What needs to be done:
Reproduce the material from the line with "Given: Select Service" to the line with "Looking at the screenshot, I should 96,523.", including both of those lines. Leave the pictures out of your copy.

Task material:
*-*-*

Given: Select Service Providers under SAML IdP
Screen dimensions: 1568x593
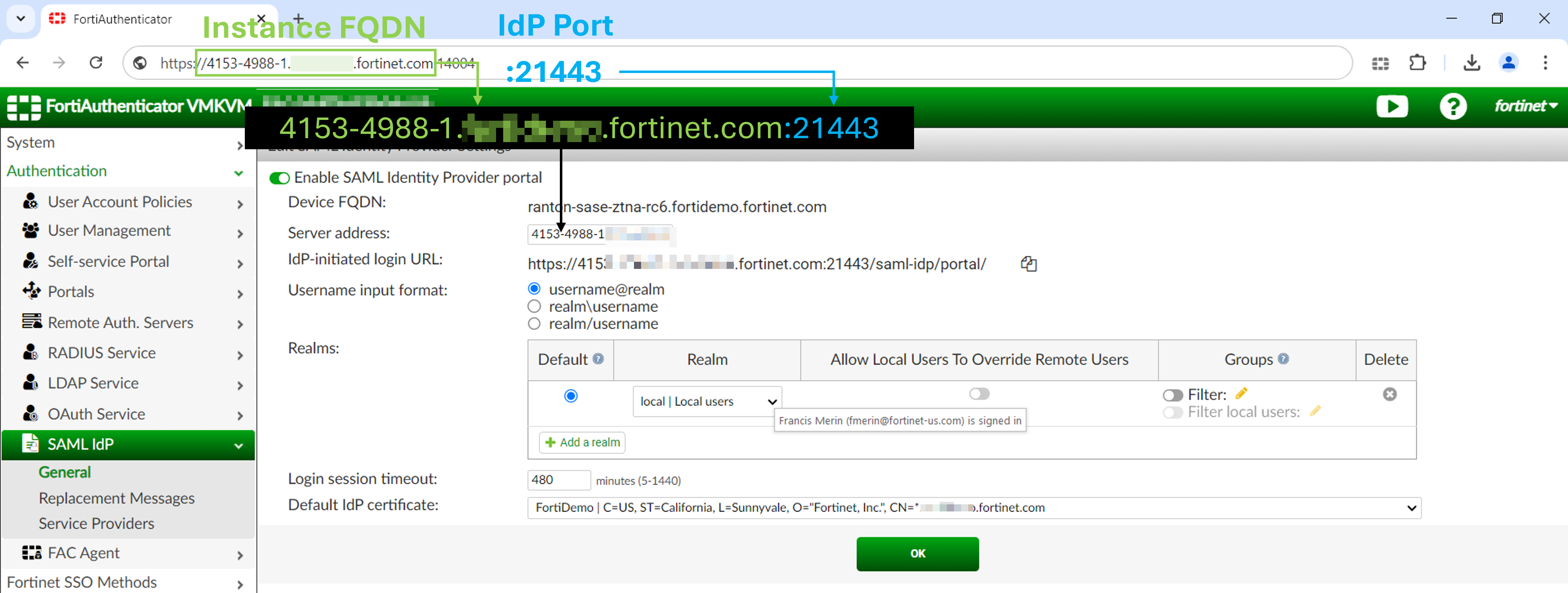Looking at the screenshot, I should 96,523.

*-*-*

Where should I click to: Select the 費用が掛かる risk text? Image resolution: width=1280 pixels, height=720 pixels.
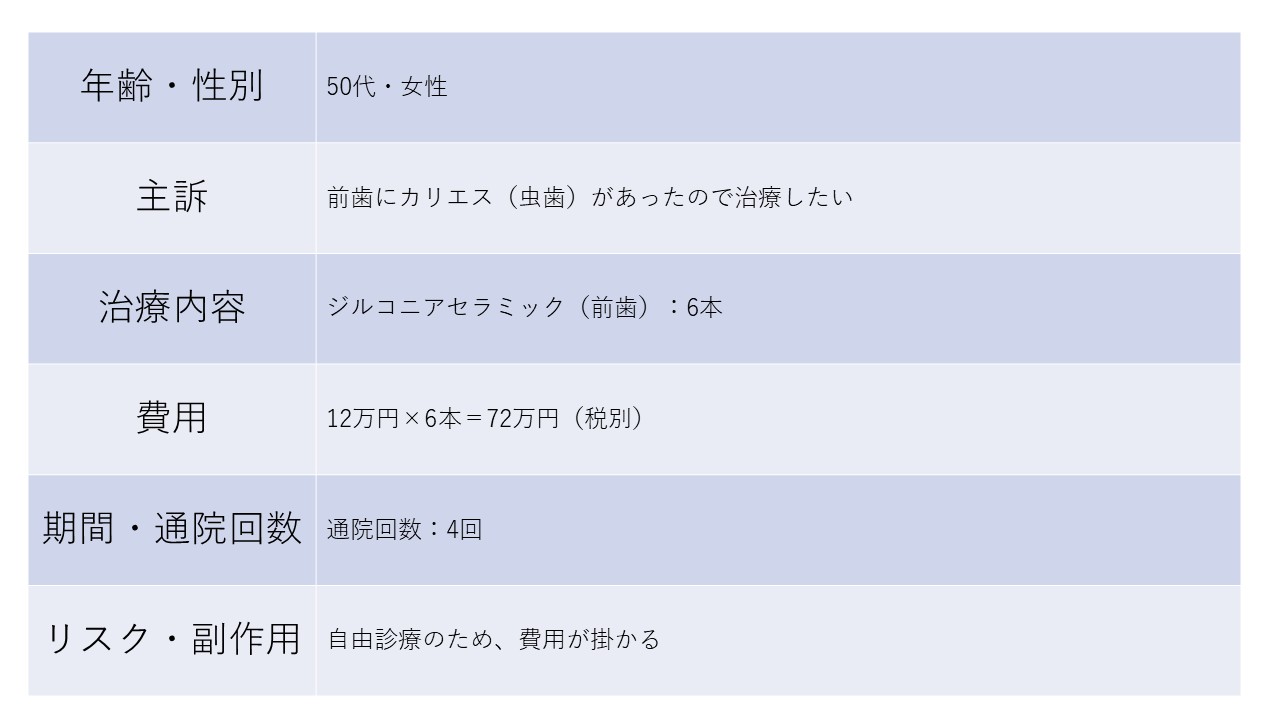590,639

*-*-*

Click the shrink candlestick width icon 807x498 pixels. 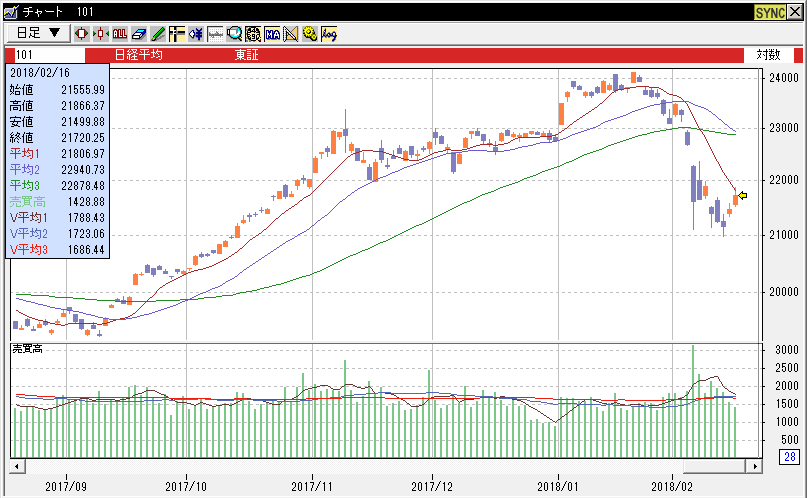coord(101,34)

*-*-*

Response:
Given: Select Service Providers under SAML IdP
Screen dimensions: 1568x593
Looking at the screenshot, I should 96,523.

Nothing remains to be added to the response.